SOURCE DATA:

• • • • •

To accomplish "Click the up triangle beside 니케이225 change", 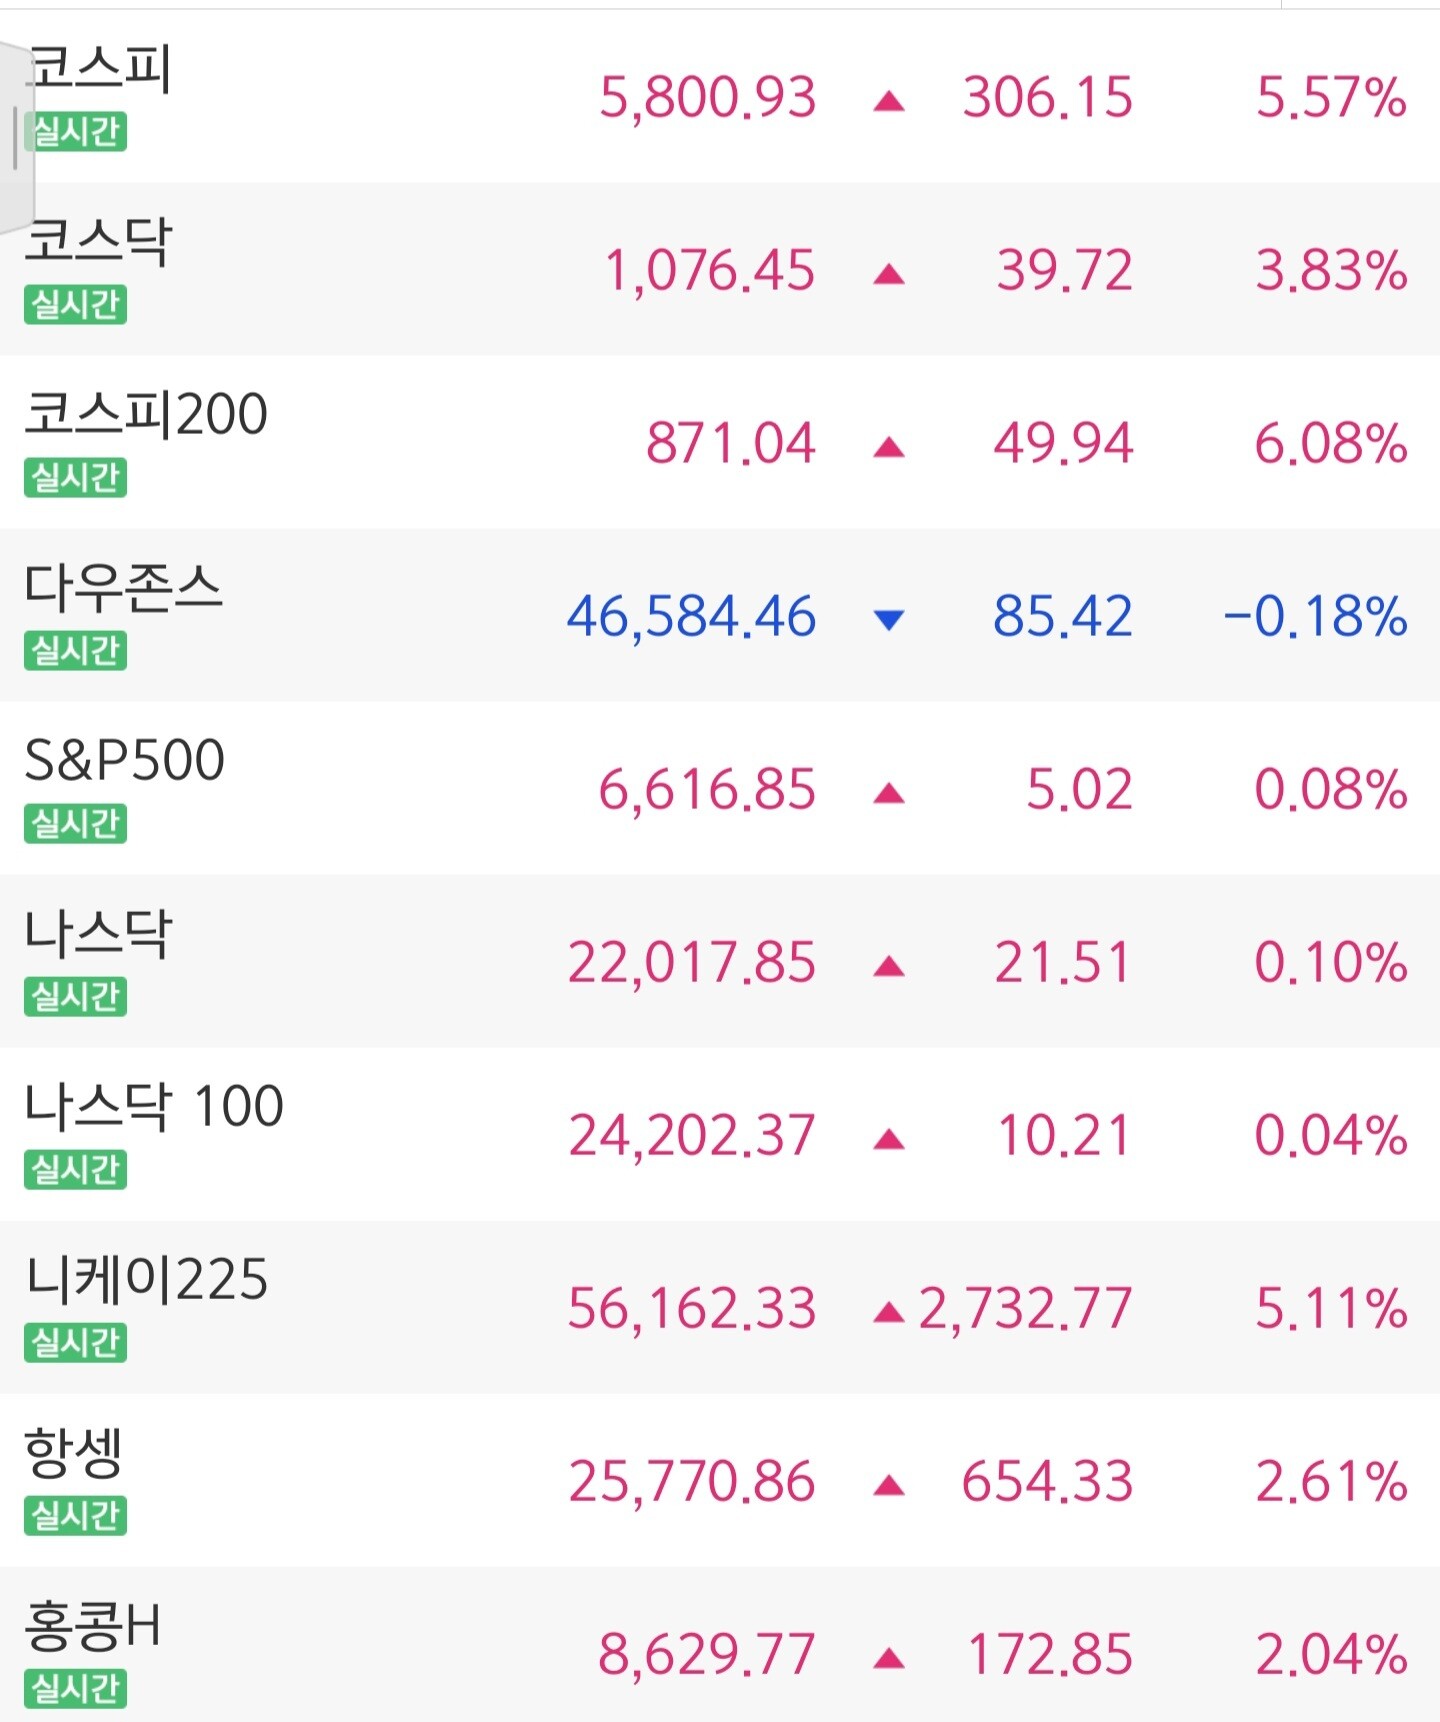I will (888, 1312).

• • • • •

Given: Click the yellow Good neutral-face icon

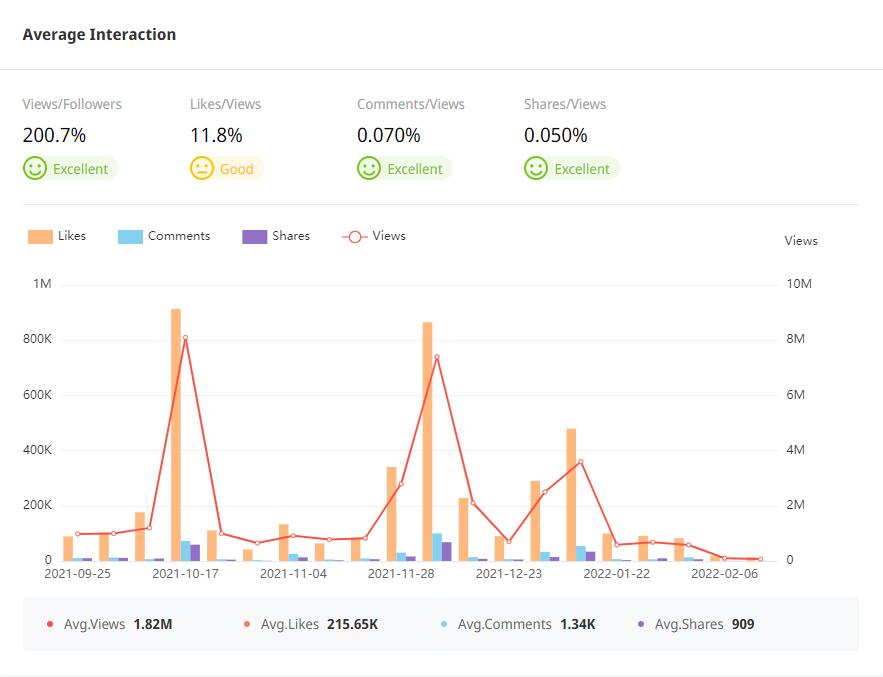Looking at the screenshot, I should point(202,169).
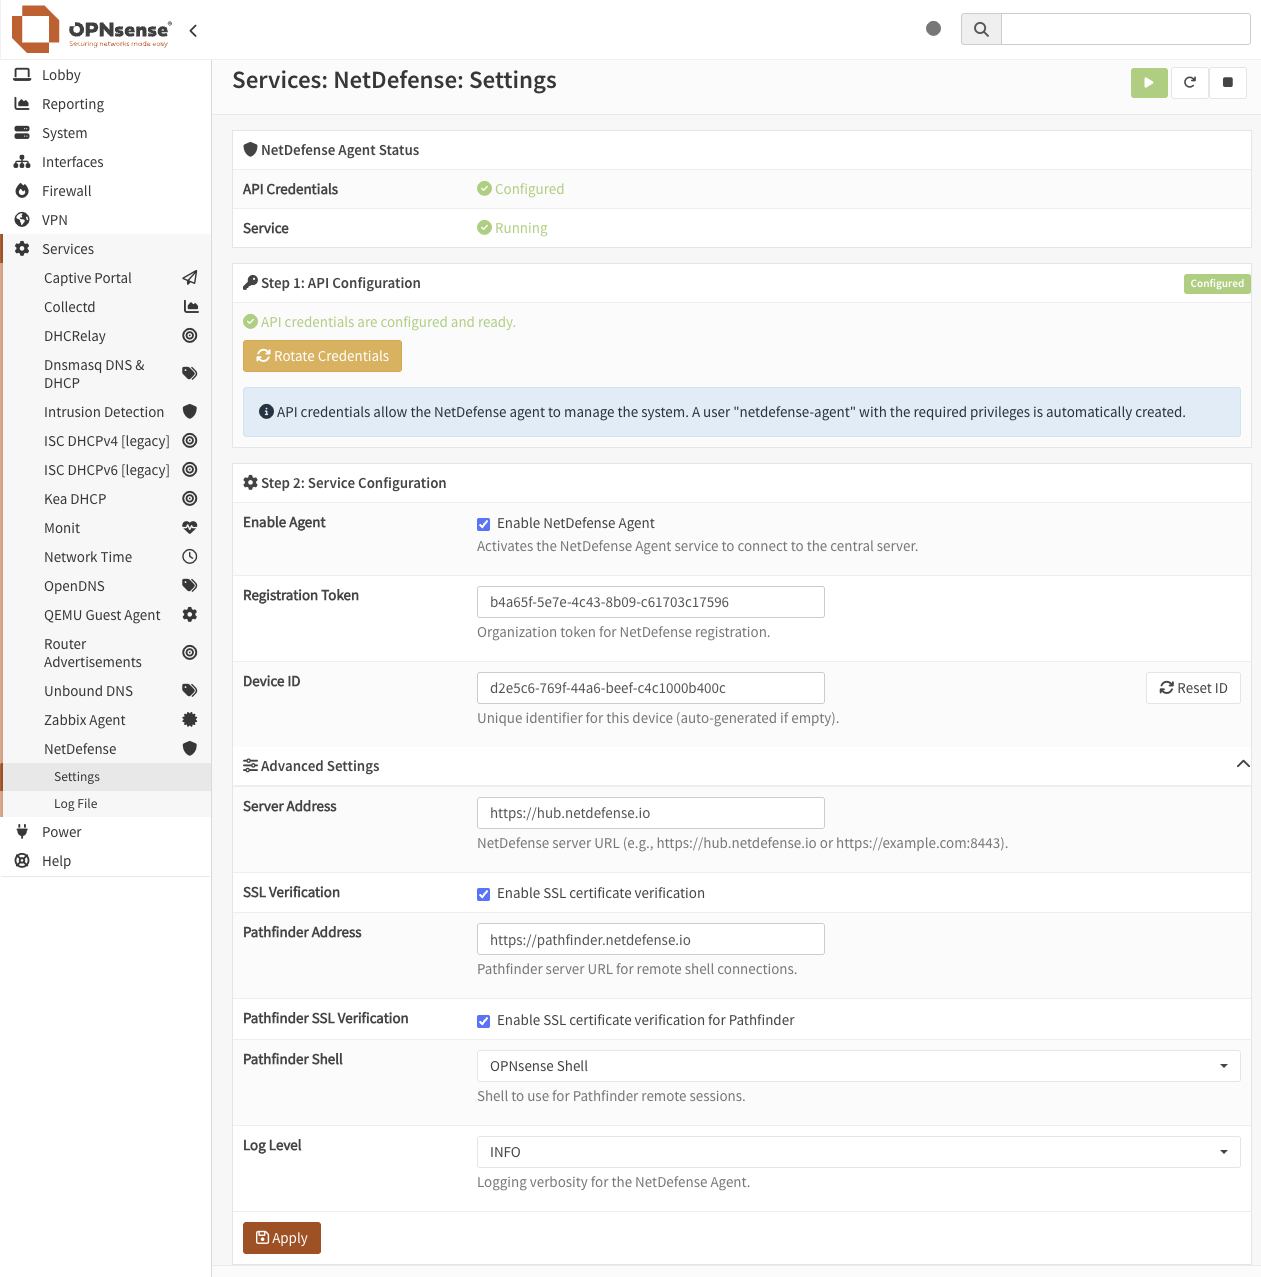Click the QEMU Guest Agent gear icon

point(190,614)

• • • • •

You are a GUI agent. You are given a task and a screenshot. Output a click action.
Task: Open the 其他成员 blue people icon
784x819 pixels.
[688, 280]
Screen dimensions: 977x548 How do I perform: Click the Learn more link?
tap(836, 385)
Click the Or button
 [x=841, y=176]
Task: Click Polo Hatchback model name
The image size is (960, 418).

• • • • •

AIM OF THE EXERCISE:
Echo the records starting at the line containing "Click the Or button" and ending after the line containing "The image size is (960, 418).", including both of those lines.

TASK RESULT:
Click the Or button
 [x=841, y=176]
Task: Click Polo Hatchback model name
The image size is (960, 418).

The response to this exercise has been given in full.